Full Citation: Interiorum Corporis Humani Partium Viva Delineation. R.S., London, 1559. Art Institute of Chicago, 2015.345. https://www.artic.edu/artworks/229830/interiorum-corporis-humani- partium-viva-delineatio-from-the-second-edition-of-the-compendiosa-totius-anatomie-delineation.
This didactic volume aimed to teach the complex rules of artistic perspectives and to make plain three-dimensional concepts, such as vanishing points, which are difficult to make sense of on a two-dimensional surface. The Book featured elaborate paper architecture that mimicked an actual built structure that artists might be expected to replicate.
Ann Montanaro, the founder of the Movable Book Society, has written several book-length treatments of movable books (though mostly pop-up books). This short article offers a helpful overview of the short history of movable books, from Renaissance uses of volvelles to the 18th century birth of pop-up books, as well as a list of references on the subject. The Movable Book Society (movablebooksociety.org) appears to be the only organization dedicated to this genre of books. It organizes conferences and supports new publications on the subject, but does not seem to specify much on what is valued in collecting these books. Edition, condition, aesthetics, content, and other common elements of consideration appear most relevant in the collection of these books.

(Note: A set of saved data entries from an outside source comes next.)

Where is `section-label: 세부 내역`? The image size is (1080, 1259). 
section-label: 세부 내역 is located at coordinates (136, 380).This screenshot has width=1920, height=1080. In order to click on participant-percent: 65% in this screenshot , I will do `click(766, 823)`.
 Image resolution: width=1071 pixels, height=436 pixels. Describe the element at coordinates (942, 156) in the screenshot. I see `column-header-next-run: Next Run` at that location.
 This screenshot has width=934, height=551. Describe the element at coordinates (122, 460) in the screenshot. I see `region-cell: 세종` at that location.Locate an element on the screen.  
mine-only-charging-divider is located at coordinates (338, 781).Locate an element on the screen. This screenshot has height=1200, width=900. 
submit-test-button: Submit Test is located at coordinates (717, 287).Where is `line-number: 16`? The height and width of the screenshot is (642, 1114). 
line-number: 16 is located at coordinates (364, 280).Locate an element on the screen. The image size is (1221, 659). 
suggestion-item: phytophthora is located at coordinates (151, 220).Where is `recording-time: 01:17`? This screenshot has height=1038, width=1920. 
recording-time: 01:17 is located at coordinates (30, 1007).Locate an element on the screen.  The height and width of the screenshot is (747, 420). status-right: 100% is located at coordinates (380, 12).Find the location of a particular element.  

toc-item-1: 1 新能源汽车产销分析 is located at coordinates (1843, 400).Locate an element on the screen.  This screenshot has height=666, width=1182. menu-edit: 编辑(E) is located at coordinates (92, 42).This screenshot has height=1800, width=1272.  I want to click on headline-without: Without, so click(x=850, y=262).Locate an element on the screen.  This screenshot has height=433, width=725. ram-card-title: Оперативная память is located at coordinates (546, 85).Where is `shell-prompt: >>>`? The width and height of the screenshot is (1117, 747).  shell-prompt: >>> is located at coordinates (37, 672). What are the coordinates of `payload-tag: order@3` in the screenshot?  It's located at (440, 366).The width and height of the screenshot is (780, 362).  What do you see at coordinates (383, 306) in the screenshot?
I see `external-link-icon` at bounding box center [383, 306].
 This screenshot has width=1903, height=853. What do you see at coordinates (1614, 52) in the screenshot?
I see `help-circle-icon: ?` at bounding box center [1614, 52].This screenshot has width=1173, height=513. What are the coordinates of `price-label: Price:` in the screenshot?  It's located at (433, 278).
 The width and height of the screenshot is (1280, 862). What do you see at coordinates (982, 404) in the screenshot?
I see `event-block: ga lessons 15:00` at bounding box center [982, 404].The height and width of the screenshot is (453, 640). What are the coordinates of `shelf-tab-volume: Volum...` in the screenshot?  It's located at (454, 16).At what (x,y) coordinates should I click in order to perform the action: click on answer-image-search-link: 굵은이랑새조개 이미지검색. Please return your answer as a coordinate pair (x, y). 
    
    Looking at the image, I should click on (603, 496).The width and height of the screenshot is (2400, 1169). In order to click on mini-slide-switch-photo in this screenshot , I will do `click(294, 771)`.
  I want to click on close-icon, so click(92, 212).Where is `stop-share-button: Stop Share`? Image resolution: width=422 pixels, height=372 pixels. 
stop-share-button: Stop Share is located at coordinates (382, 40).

Full Citation: Montanaro, Ann. “A Concise History of Pop-up and Movable Books.” Rutgers University Library, https://www.libraries.rutgers.edu/rul/libs/scua/montanar/p-intro.htm.
All of Humphry Repton’s treatises in the Winterthur collection feature movable paper implements, installed in similar ways. I also discovered, but failed to access, a 1806 Philadelphia gardening publication utilizing Repton’s technique of flip-and-see book to visualize proposed improvements on gardens.
Additional books by Repton:
- Observations on the theory and practice of landscape gardening: including some remarks on Grecian and Gothic architecture, collected from various manuscripts in the possession of different noblemen and gentlemen. London: J. Taylor, 1803. Winterthur Rare Book Collection, SB471 R42o F.
- Fragments on the theory and practice of landscape gardening: including some remarks on grecian and Gothic architecture, collected from various manuscripts in possession of the different noblemen and gentlemen. London: J. Taylor, 1816. Winterthur Rare Book Collection, SB471 R42f.
Helen Smith’s article discusses the three-dimensionality of the pages in Renaissance codices, pointing out how paper implements, such as the volvelle, were widely used to enliven otherwise flat-laying contents of the page.
Full Citation: Smith, Helen. “‘A Unique Instance of Art’: The Proliferating Surfaces of Early Modern Paper.” Journal of the Northern Renaissance 8 (2017). http://www.northernrenaissance.org/a-unique-instance-of-art-the-proliferating-surfaces-of-early-modern-paper/.
Notes
[1] An example of this is the copy of Robinson Crusoe’s adventures in the Winterthur Library collections. See Daniel Defoe. Voyages et aventures de Robinson Crusoë. (Paris: Guérin-Müller, 186[?]), Winterthur Rare Books Collection, PZ3 D31v.